## Problem
Output each record exactly, excluding pictures.

## Data for the task
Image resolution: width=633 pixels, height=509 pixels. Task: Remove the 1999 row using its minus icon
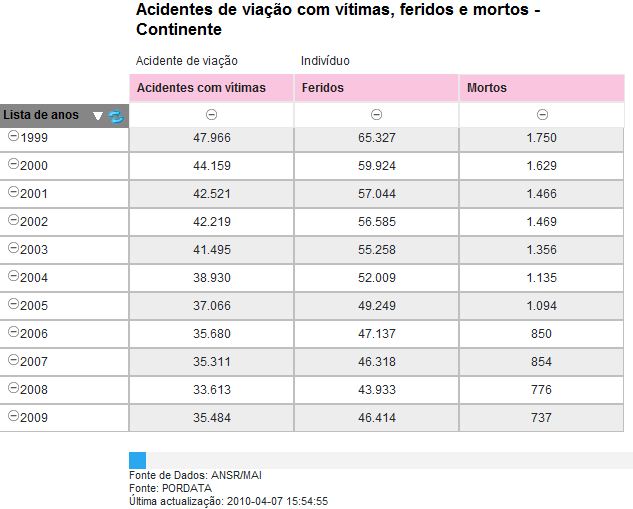(x=14, y=136)
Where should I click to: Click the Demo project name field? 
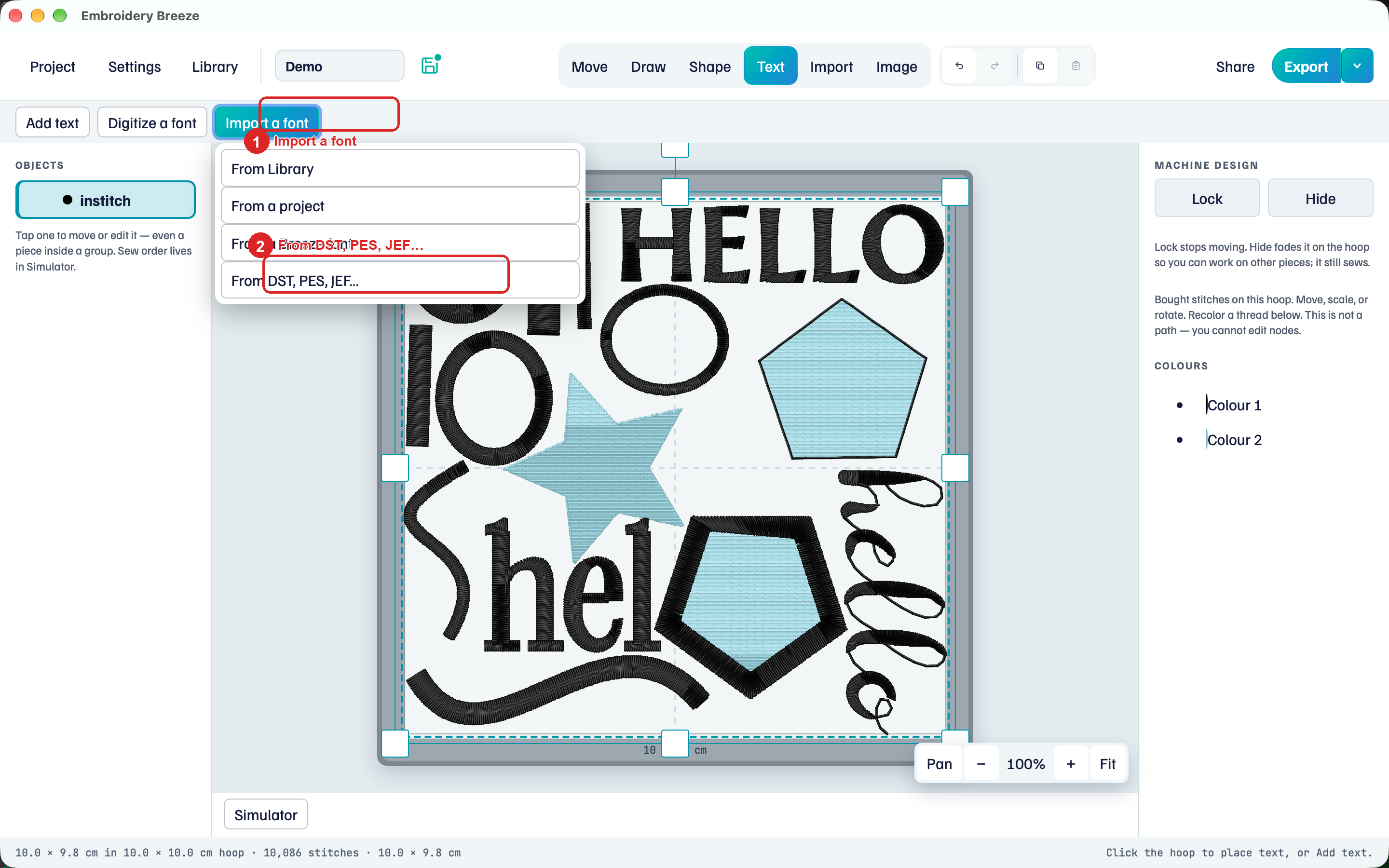point(339,66)
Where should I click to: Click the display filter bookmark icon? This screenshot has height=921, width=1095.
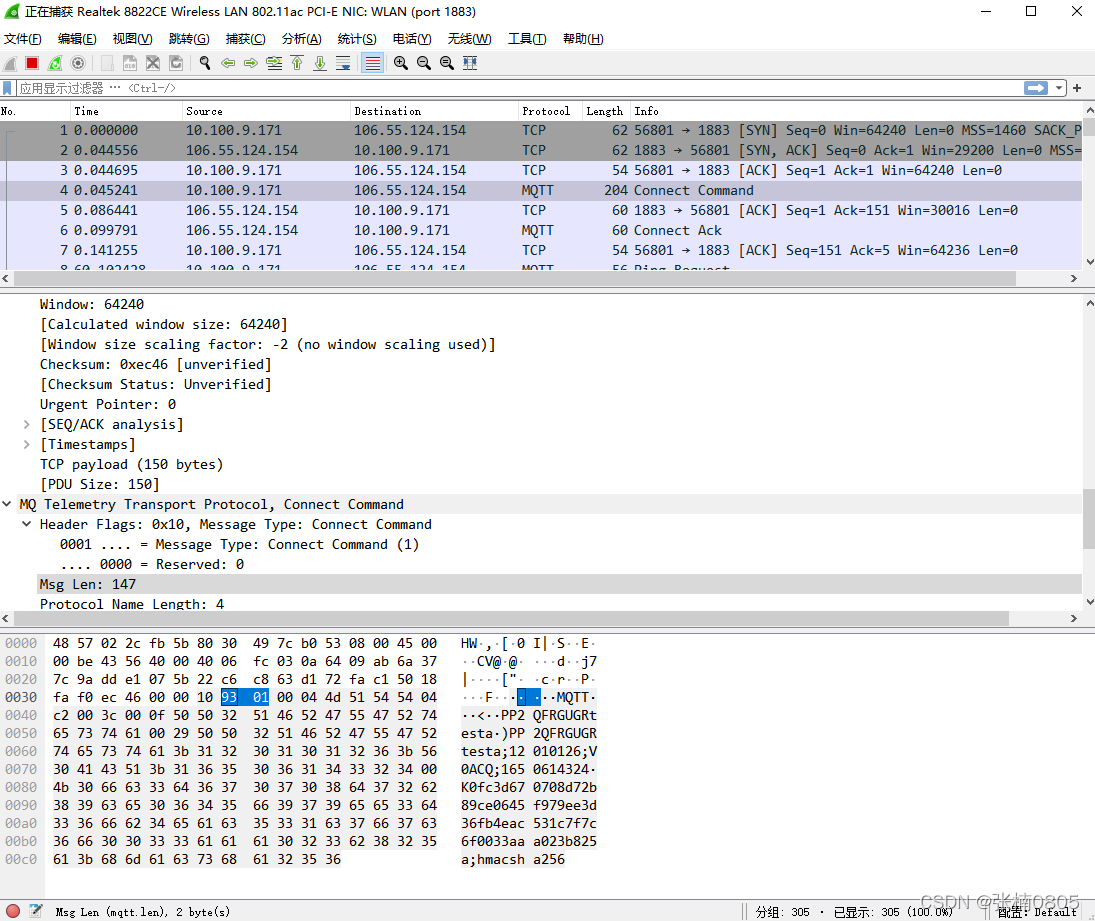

## The answer
Image resolution: width=633 pixels, height=509 pixels. Task: Remove the 1999 row using its minus icon
(x=14, y=136)
Where should I click to: Click the Demo project name field? 
point(339,66)
Where should I click to: Click the display filter bookmark icon? This screenshot has height=921, width=1095.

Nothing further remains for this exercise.